Barbara Werth, aka McBricker, has created this lovely Orthodox chapel from the isle of Crete. Since many of my US readers might be less familiar with the Orthodox Church, a quick digression. Five centuries before the Protestant Reformation, an earlier schism divided the Christian Church into eastern (Orthodox) and western (Roman Catholic) halves. The occasion of this division was a theological dispute over a phrase added to the Nicene Creed - "and the Son" (or "filioque" in Latin). The eastern church held that the third person of the Trinity, the Holy Spirit, proceeded from the Father, while the western church held that the Spirit came from the Father and the Son. While this may seem like a very fine point to us today, and probably something most modern Christians never consider, it was also tied up with questions of the authority of the Bishop of Rome (the Pope), disputes over political control and cultural differences. To a complete outsider, the Orthodox may be seen as "priests with funny hats" in that their clergy wear traditional dress. Their religious practices are similar to pre-Vatican II Catholicism. The churches tend to be divided up along national lines, so there is a Greek Orthodox church, a Russian Orthodox church and so on. (Please forgive my vastly oversimplified statements here as an outsider.)
Barbara's chapel gets a lot of details of this chapel down. Since she places this "between Rethymno and Irakleo" it's somewhere on the northern coast of Crete - so the cliff is facing north, and therefore the chapel is facing east, as is traditional. Also note the iconostasis, or icon-covered screen at the front (apparently this church is dedicated to Saint Potter :) ), the candles and the bell. As a LEGO builder I also really appreciate the curved roof, the tiny goats up above to give forced perspective and the mountain in the distance built in as a mosaic.

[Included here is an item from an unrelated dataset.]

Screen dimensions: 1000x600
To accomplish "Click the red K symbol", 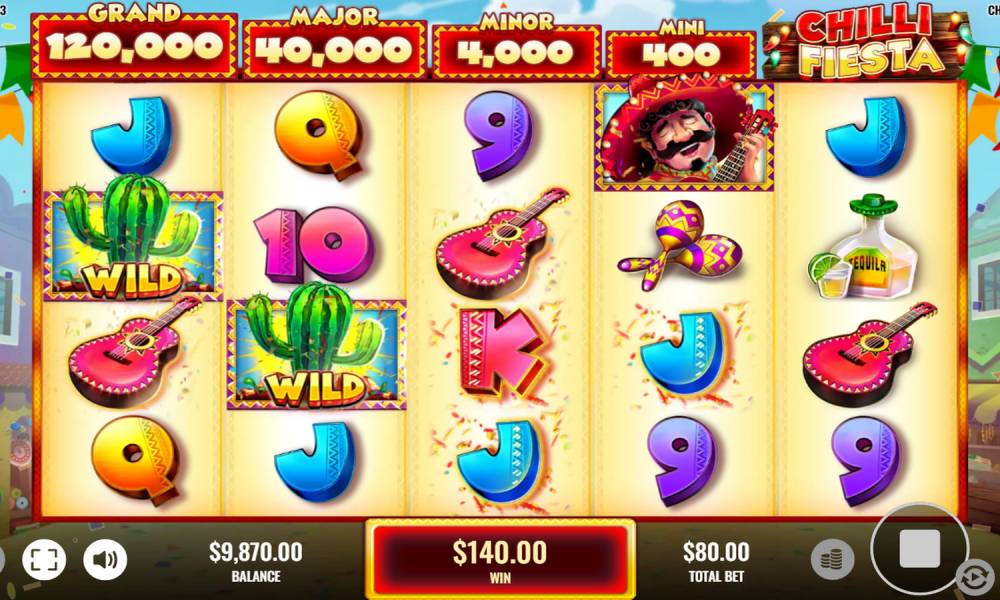I will [x=501, y=352].
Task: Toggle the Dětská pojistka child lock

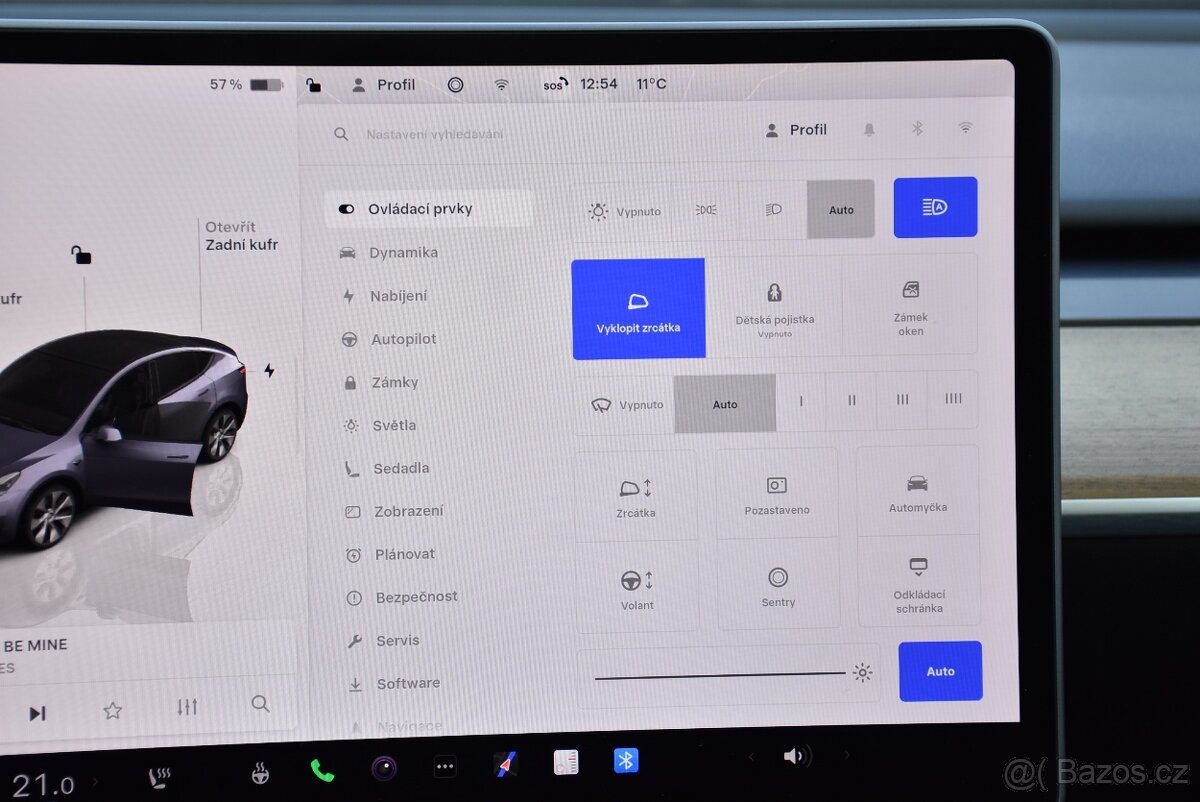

On a blog-centric aside, note that I've split the "architecture" tag into two - real and fictional. Real is for those LEGO creations that recreate specific buildings from the real world, such as the Cathedral of Notre Dame. Fictional is for those buildings out of the builder's imagination, even if it might be based, for instance, on a typical gothic cathedral style. I was actually unsure in this case, as does give a fairly specific locale for this chapel, but she doesn't single it out as one specific church.